We’ve all heard that travel can change your life, but this collection of essays examines the idea of finding yourself in unexpected places and the adventure that comes with opening up your life, broadening your perspective, and maybe even changing the way you see the world. With stories from travel writers and news correspondents who illustrate the idea of kick starting your life and embracing the unknown, this is the book to pick up if you’re looking for inspiration to grab your backpack and get moving.
Mindset: The New Psychology of Success by Dr. Carol Dweck
Can anything be learned by anyone? Stanford University psychologist Carol S. Dweck, Ph.D., explores a game-changing idea: Success in work, sports, the arts, school, and nearly any facet of life can be dramatically influenced by how we think about our talents and capabilities. In other words? Outstanding accomplishment can be influenced by mindset. This should be on every reading list, but the difference between a fixed mindset and a growth mindset is essential for people choosing to shape their own path.
The Talent Code: Greatness Isn't Born. It's Grown. Here's How. by Daniel Coyle
Talent is a tricky beast: Most of us are trying to develop it while determining if we have any. In this book, New York Times bestselling author Daniel Coyle explores how we can grow talent by tapping into a brain mechanism, while offering concrete insight and instruction for people trying to figure out how to fulfill their dreams. It validates steady practice and pushes you to improve your performance--the perfect jumpstart to tackling your goals.

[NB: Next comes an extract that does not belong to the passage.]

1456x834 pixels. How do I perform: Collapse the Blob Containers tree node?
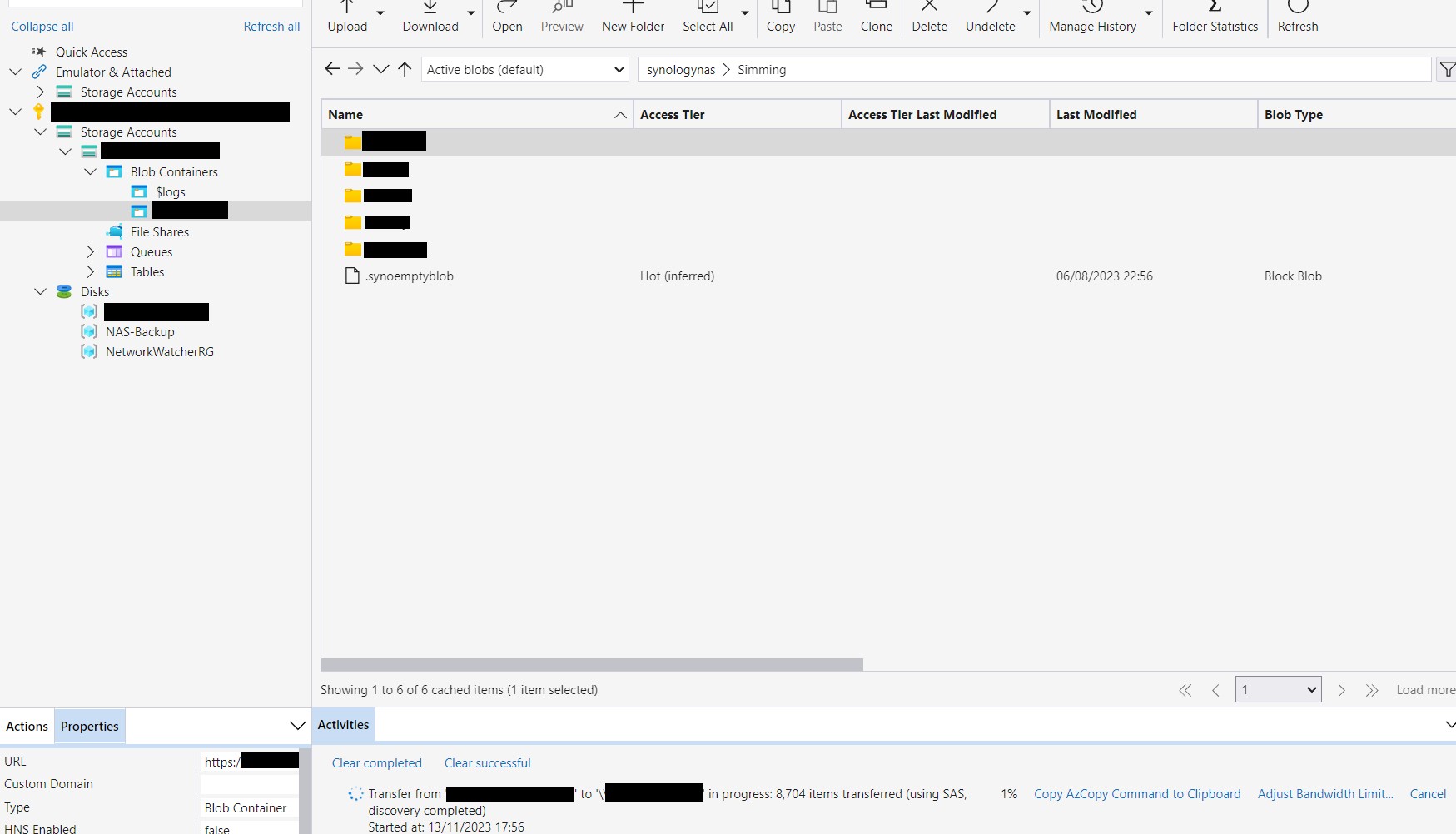91,172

Originals: How Non-Conformists Move the World by Adam Grant
This book is a fascinating look at how we can become originals--how going against the grain, battling conformity, and ditching tradition can lead to amazing things. The book examines how to recognize a good idea, speak up, manage your doubt, and choose the right things to act on. In other words, this is a drop-out’s guide to life. If you’re rejecting the status quo and deep down, want to change your life and the world, pick this one up ASAP.

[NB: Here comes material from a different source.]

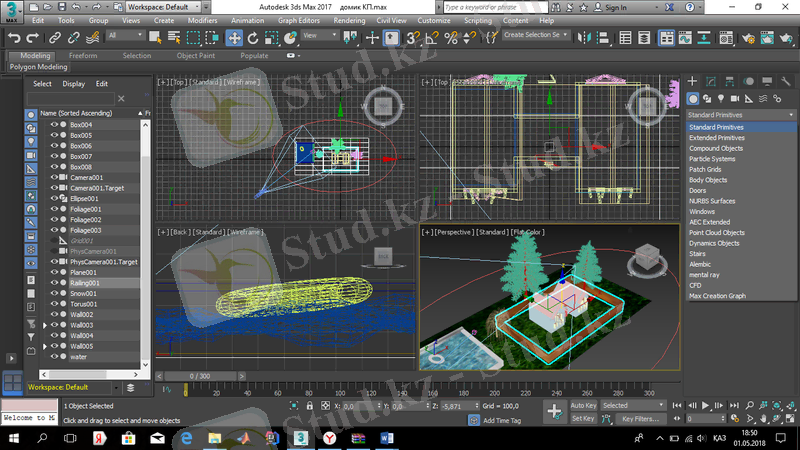Select the Select and Move tool

click(234, 37)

Never Eat Alone, Expanded and Updated: And Other Secrets to Success, One Relationship at a Time by Keith Ferrazzi
Reality: We never really get anywhere alone. This book is a deep dive into how to use the power of relationships to network, improve your life, and help everyone win. Detailing his progression from the son of a cleaning lady and steelworker to Harvard grad and executive, Ferrazzi explores how connecting with others is essential to any kind of progress. If you’re wondering how to start networking--and why you need to--check this one out.
So Good They Can’t Ignore You by Cal Newport
Okay, so, turns out, “follow your passion” isn’t the best advice. Searching for your passion, though cliche, well-meaning advice, can lead to anxiety and job-hopping. This book makes the case that passion comes after you put in the hard work, time, and value into becoming great at something. In other words, as the book puts it, “what you do for a living is much less important than how you do it.” In a world swimming with “chasing your dreams,” this is a must-read for every young person just starting out.
The End of Average: How We Succeed in a World That Values Sameness by Todd Rose
According to this book, our society measures against “the yardstick of averages”--in other words, how close we come or how far we venture from the norm. Harvard’s Todd Rose says the idea that comparing us to an average, like a GPA or performance review, is scientifically wrong. There’s no such thing as average--and the idea that there is disrupts schools, renders businesses shallow, and removes meaning of the human experience and potential. Rose explores three principles that offer an alternative to sameness. Even better? He’s a former drop-out.